• Cyrène au ciel percé, Cyrène et ses trois récoltes annuelles de fruits, Cyrène nourricière de troupeaux en ses riches pâturages. Poètes et historiographes ont rivalisé d'invention pour faire de la fertile et prospère colonie grecque de Libye une terre de l'Age d'or.
• Mais Cyrène, c'est aussi le nom de la jeune nymphe tueuse de lions qu'Apollon, amoureux, emmène de Thessalie en Libye pour s'unir à elle sur le site de la future cité grecque, autour de l'eau jaillissante qui porte le même nom. C'est encore une terre lointaine qu'il faut ancrer au continent par un autre récit métaphorique, animé par les Argonautes. C'est enfin ce territoire civique dont le balbutiant Battos, conduit par la voix oraculaire d'Apollon Pythien, trace le plan en forme de nef, pour être héroïsé à sa poupe.
• C'est donc dans un entrelacs narratif et métaphorique d'une extraordinaire richesse que les Grecs se sont représenté un acte de fondation essentiel, consacré par un culte héroïque. Au gré des circonstances historiques, selon les occasions rituelles, en relation avec les genres qui les portent à leur public, ces différentes configurations du temps, de l'espace et de l'événement ne cessent de se métamorphoser. Mythe, légende, conte ou histoire ?

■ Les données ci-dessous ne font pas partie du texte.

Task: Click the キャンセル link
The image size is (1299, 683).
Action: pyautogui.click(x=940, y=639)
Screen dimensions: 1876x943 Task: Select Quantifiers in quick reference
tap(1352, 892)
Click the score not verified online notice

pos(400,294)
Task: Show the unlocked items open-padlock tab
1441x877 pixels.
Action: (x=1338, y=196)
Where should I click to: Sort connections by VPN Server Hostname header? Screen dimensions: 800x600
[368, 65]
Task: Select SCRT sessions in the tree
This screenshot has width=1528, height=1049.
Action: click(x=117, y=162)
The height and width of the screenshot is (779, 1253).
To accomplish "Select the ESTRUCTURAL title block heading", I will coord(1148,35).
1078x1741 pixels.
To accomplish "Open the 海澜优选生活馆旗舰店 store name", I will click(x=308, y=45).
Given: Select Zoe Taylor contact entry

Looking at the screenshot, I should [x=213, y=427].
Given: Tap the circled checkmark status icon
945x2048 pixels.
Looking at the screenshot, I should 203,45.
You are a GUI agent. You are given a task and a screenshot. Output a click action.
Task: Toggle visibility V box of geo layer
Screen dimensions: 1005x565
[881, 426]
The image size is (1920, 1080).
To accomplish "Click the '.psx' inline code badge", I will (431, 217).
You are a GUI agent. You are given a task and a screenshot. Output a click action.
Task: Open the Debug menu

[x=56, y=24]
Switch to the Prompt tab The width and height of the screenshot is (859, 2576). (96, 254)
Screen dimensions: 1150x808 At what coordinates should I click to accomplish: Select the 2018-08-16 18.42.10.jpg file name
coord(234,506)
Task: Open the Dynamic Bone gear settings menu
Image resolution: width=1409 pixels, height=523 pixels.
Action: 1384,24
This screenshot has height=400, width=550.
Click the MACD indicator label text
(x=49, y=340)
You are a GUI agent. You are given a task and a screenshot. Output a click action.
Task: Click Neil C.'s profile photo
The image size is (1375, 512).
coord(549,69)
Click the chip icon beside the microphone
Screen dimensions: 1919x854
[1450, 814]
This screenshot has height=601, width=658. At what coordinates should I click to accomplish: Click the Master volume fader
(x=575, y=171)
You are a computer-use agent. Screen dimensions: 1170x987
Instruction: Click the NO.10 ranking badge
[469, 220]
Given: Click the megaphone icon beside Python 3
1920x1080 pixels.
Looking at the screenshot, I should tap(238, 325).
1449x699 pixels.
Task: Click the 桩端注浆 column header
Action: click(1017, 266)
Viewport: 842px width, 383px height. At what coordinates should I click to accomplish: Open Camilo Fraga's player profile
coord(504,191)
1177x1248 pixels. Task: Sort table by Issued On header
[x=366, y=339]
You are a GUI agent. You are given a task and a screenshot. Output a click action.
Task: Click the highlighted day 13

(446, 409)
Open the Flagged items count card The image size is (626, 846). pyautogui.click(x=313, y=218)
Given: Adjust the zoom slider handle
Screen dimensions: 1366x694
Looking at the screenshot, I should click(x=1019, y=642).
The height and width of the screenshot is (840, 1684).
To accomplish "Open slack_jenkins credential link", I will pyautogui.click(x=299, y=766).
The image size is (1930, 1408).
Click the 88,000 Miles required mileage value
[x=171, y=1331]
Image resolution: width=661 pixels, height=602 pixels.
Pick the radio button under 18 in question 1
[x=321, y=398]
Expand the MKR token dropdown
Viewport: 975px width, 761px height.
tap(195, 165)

• L'occasion est trop belle pour ne pas montrer qu'en dépit de sa dénomination hellène, le mythe en tout cas n'est pas une catégorie indigène. Pour les Grecs, les récits de fondation font partie de cette «archéologie» qui soumet l'histoire des temps anciens à la spéculation symbolique pour l'offrir à la communauté de croyance qui l'honore sous une forme en général rituelle, avec une efficacité nouvelle. Telle est la double visée de ce double essai: tenter une critique du concept moderne de mythe tout en restituant dans leur profondeur sémantique, et avec leurs fonctions poétiques et sociales, les créations fictionnelles suscitées par les relations des Grecs avec le passé de la plus «mythique» de leurs colonies.